Selected text Start Marker

Sorry to be a bit late acknowledging advice but our club, (White Rose (Thirsk) Camcorder Club) were involved in exciting days activity yesterday.

One of our members has spent the last 20 years creating, almost single-handedly, a lake and woodland development which is sufficiently large to appear on Ordnance Survey maps.

After a club visit just over a year ago we decided that we would create a video of his achievement, taking shots throughout the year, to describe the range of flora and fauna he has attracted to the now mature site.

We invited Professor David Bellamy to present the video at a special club session last night. To our delight and amazement he agreed and spent the afternoon visiting the site and the evening viewing the video and making presentations.

Coming from County Durham, close to Professor Bellamy's home I, was given the chauffeur’s job. This pleasure was a little dented by York Radio's request for my presence at an Interview with David Newton, (our industrious club member), to be made live at the lakeside near Easingwold at 8-00am. That went off very well with a telephone link to include Professor Bellamy in the recording.

Having shot back to Durham to start my chauffeuring duties I then returned to the lake with our guest for the tour, dinner and the evening presentation before returning to Durham.

Fortunately the day was an outstanding success and we now have loads of footage to create another video starring our distinguished guest.

Selected text End Marker
Given records Start Marker

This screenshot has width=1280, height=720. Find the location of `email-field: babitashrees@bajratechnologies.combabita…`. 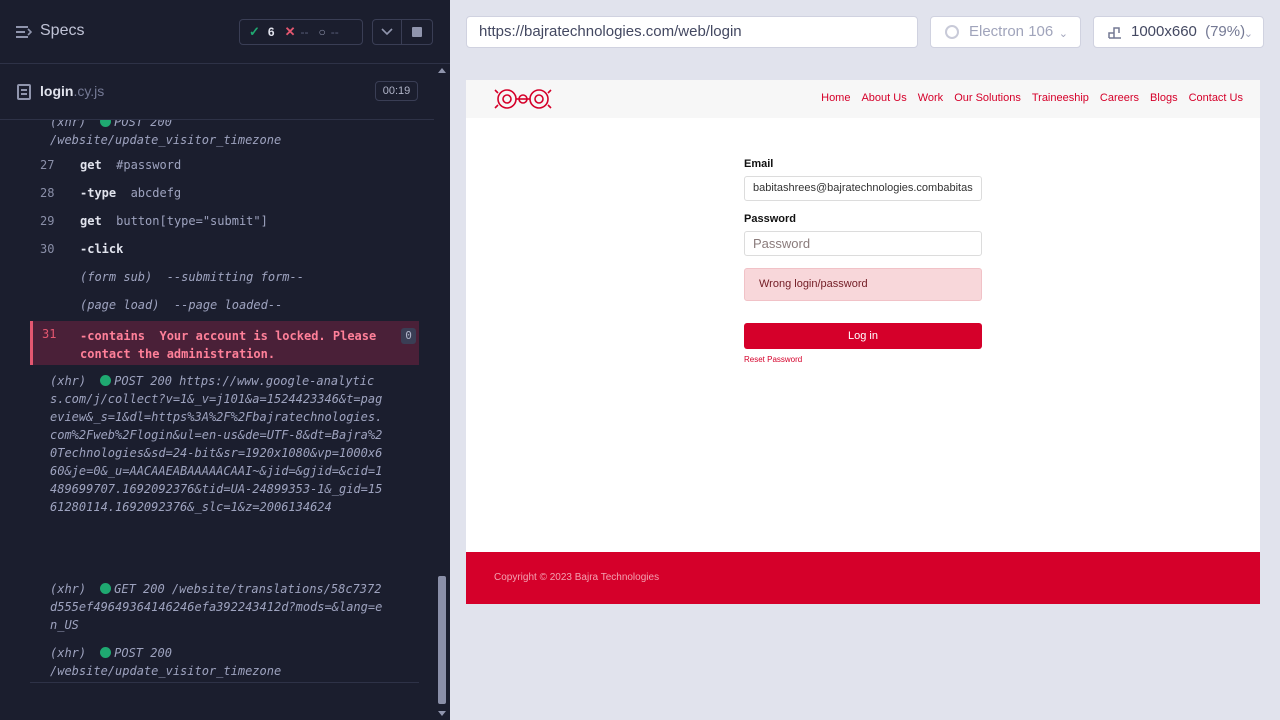

email-field: babitashrees@bajratechnologies.combabita… is located at coordinates (863, 188).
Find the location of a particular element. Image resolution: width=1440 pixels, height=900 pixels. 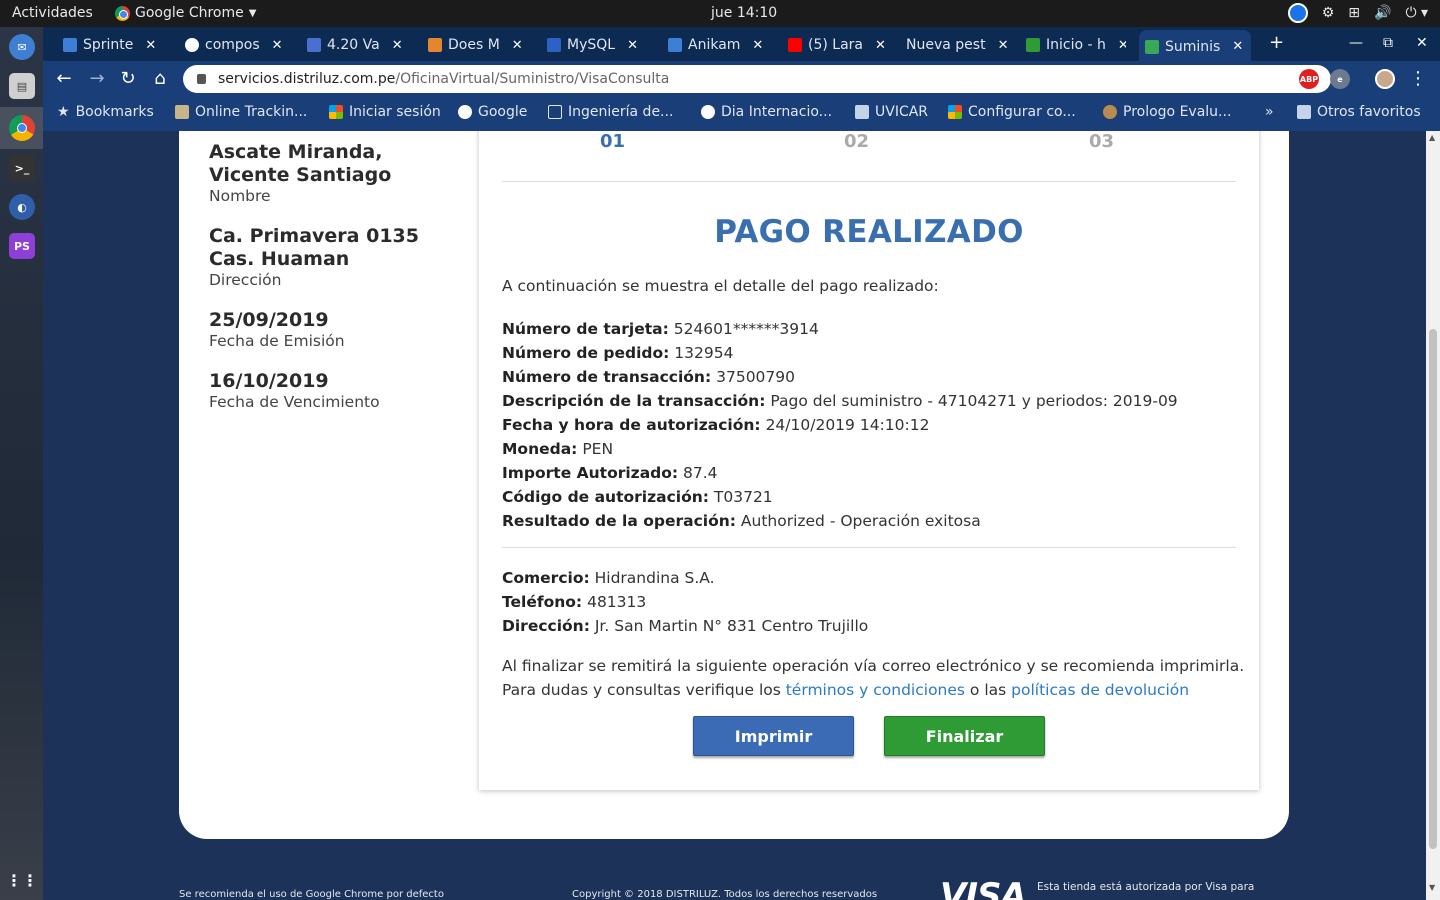

tab: Sprinte ✕ is located at coordinates (113, 45).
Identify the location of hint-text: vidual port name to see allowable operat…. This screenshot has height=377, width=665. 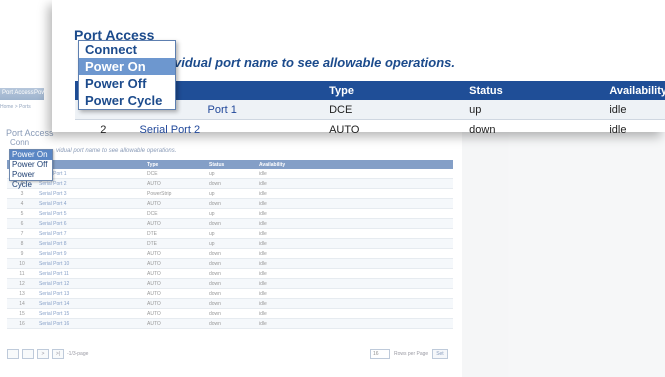
(116, 151).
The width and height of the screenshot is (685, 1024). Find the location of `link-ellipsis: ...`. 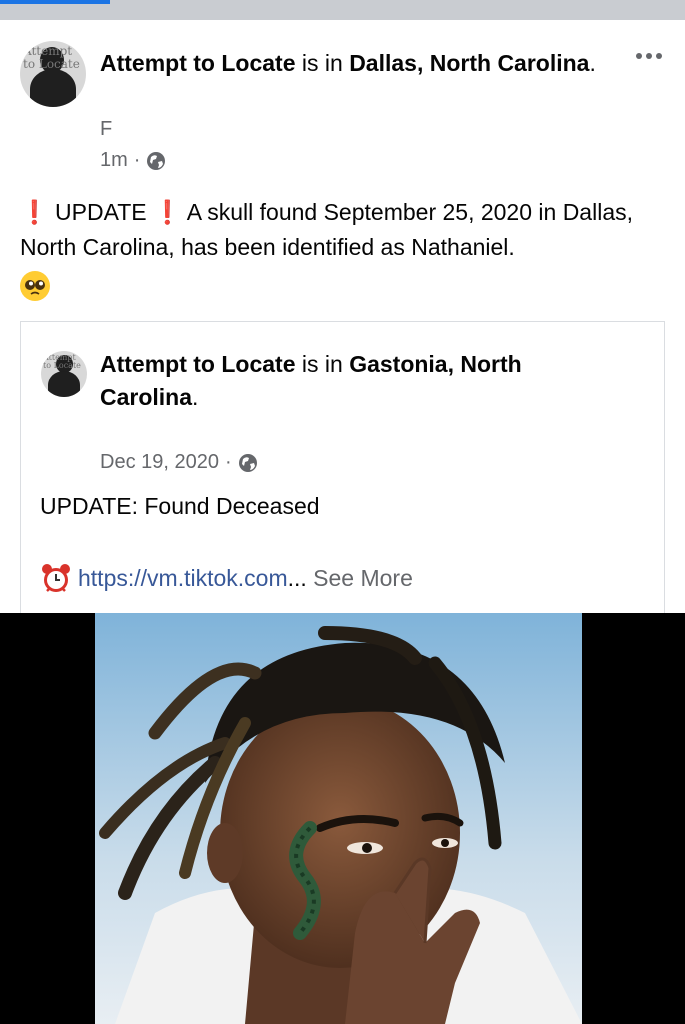

link-ellipsis: ... is located at coordinates (297, 578).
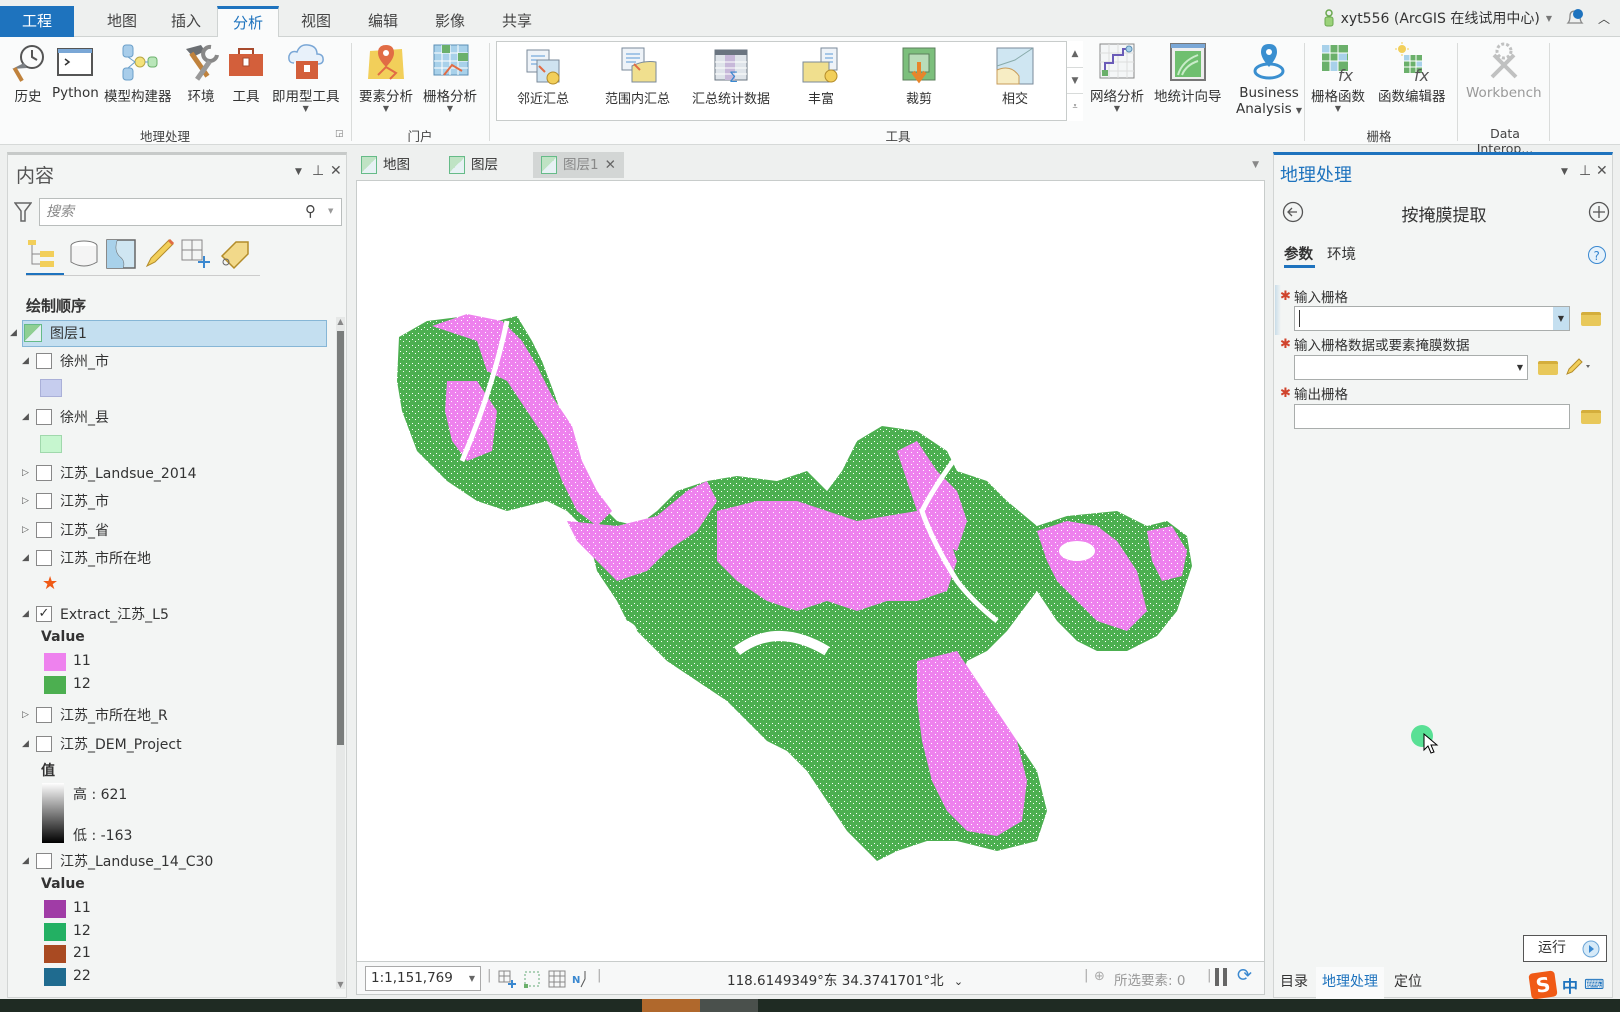 The image size is (1620, 1012). Describe the element at coordinates (246, 73) in the screenshot. I see `toolbox-button: 工具` at that location.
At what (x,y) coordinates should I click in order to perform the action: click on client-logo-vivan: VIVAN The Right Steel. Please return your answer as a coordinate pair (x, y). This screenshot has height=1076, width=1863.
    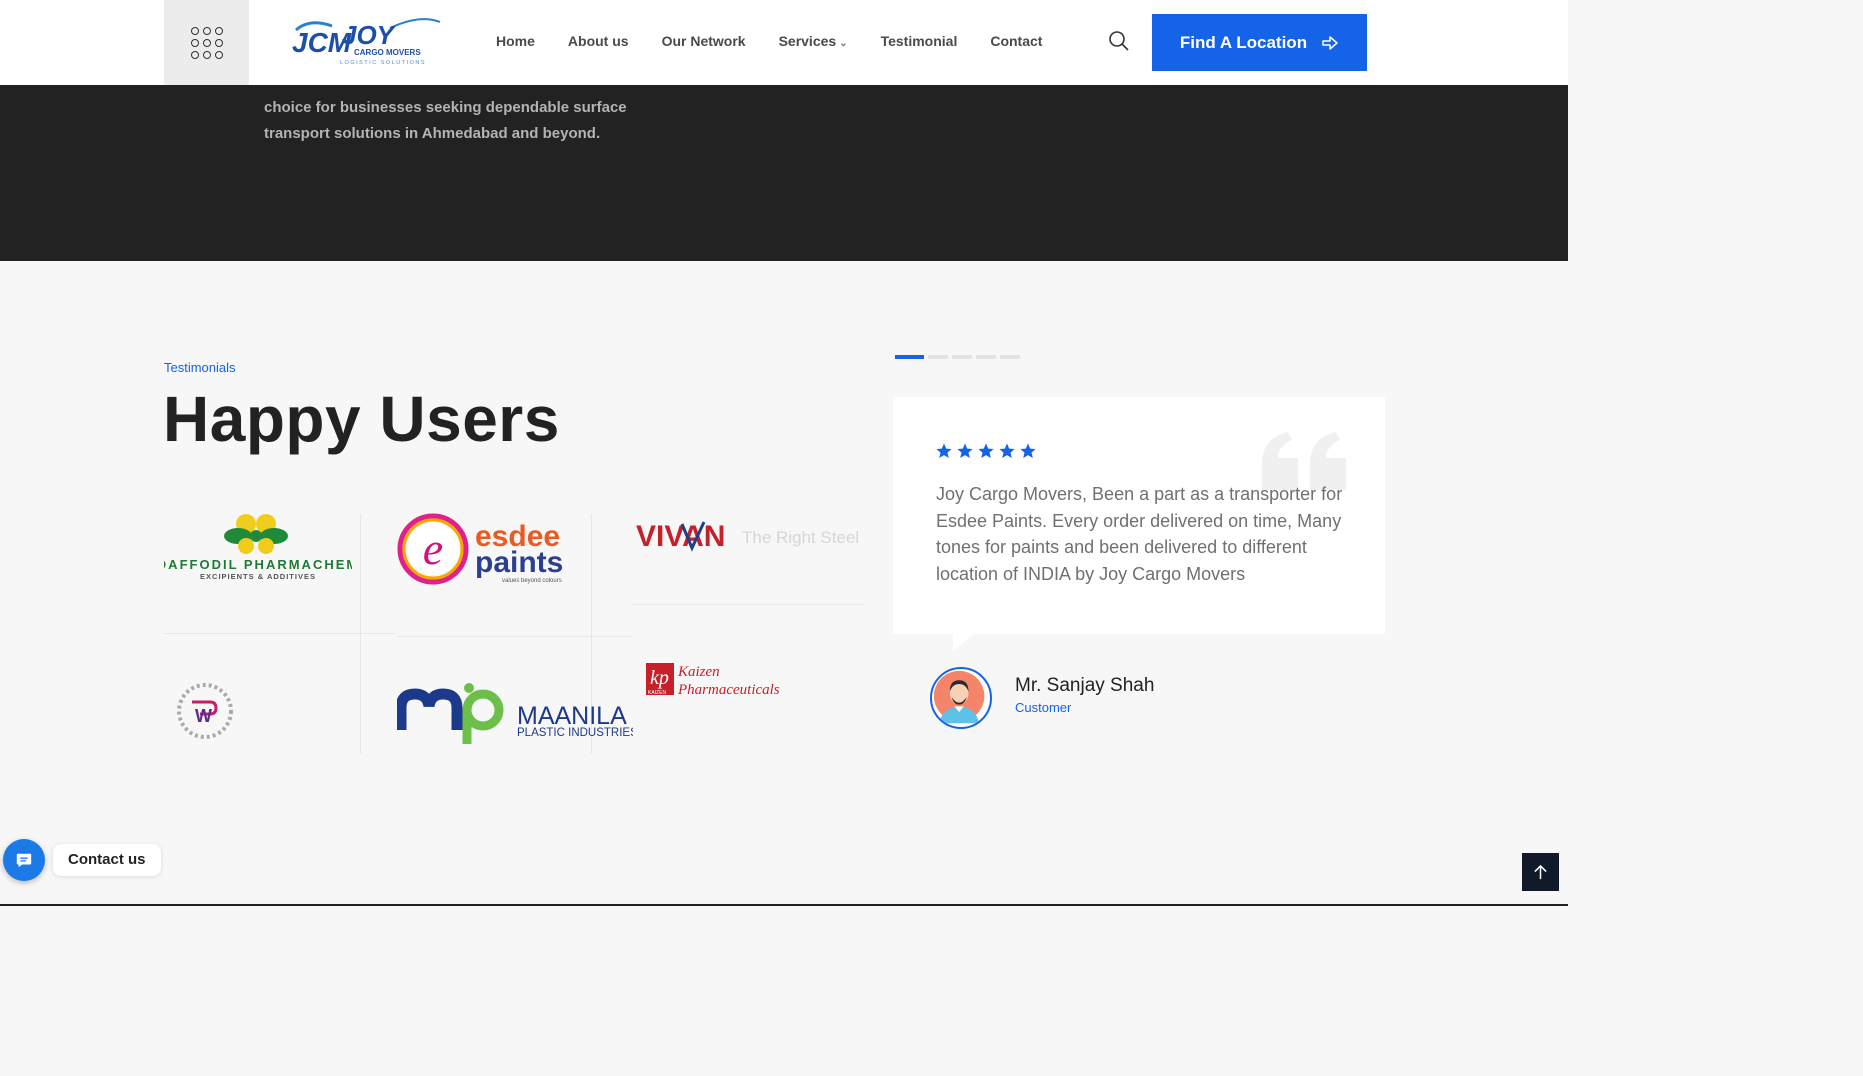
    Looking at the image, I should click on (748, 536).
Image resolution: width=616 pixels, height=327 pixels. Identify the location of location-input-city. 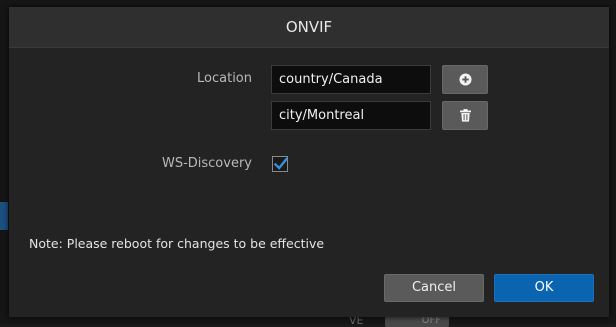
(351, 116).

Given records End Marker

Task item A: In the camcorder club account, why was the writer given the chauffeur's job? Answer in one to three sentences.
Task item B: Please give the part of the listing that opens with its first line and closes with the line containing "email-field: babitashrees@bajratechnologies.combabita… is" as a numbered list, leaving out blank lines and the pictures.

Task result A: The writer was given the chauffeur's job because they came from County Durham, close to Professor Bellamy's home.

Task result B:
1. This screenshot has width=1280, height=720. Find the location of `email-field: babitashrees@bajratechnologies.combabita…`. 
2. email-field: babitashrees@bajratechnologies.combabita… is located at coordinates (863, 188).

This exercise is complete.